If all individual minds are part of a greater mind, what keeps all mental activity from melding into some featureless muddle in the One Mind? What accounts for the specificity and individuality we see in One-Mind, beyond-the-body experiences? How does a concerned mother who senses that her child is in serious difficulty in a faraway city know that it is her child who is involved and not some other child somewhere else in the world?

The picky, precise One Mind

Psychologist Joseph Chilton Pearce, whom I quote often in the book, has thought deeply about the question of specificity. He firmly opposes the New-Ageisms that are offered as explanations. ‘To assume that all our thoughts are really one, that our separateness is just delusion, is nonsense,’ he wrote. ‘There are levels on which thoughts can, under very special conditions, interchange, and there are levels where they cannot.’ This is fortunate; it prevents us from being swamped by a continual flood of thoughts from our seven billion fellow earthlings. Drawing a parallel to the discovery of entangled states among subatomic particles once in contact – whereby a change in one particle is correlated with an equal and instantaneous change in a distant particle, no matter how far away – Pearce observed that there are rules governing these connections; otherwise the world would be a mess. ‘Particles are not all bonded; that would be just as great a chaos as no particles being bonded’.

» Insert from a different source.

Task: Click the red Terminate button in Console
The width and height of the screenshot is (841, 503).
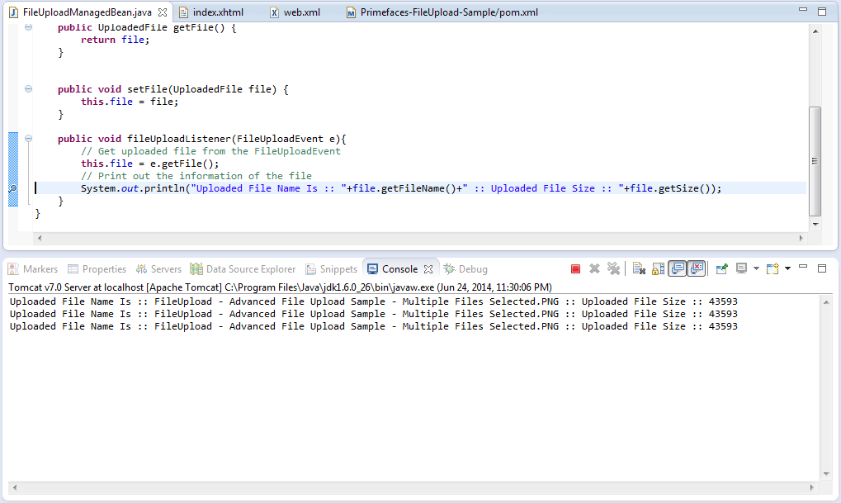Action: click(575, 269)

Our intuition of an underlying wholeness shouldn’t imply melting into a homogenous mass. Because our minds don’t dissolve into sameness, specific and individualized One-Mind events are preserved. The One Mind is picky. A worried mother can connect with her child, not all children. Minds can affect specific electronic gadgets, not all electronic systems. Remote viewers can connect with specific scenes, not the entire planetary landscape.
Whether we call the One Mind the Source, the All, the Whole, the Absolute, Universe, Pure Being, God, Allah, the frequency domain, the connective unconscious, the holographic realm, the Akashic records, or something else, it is not a featureless, infinite blob. It manifests in our lives in unique ways. How could this be?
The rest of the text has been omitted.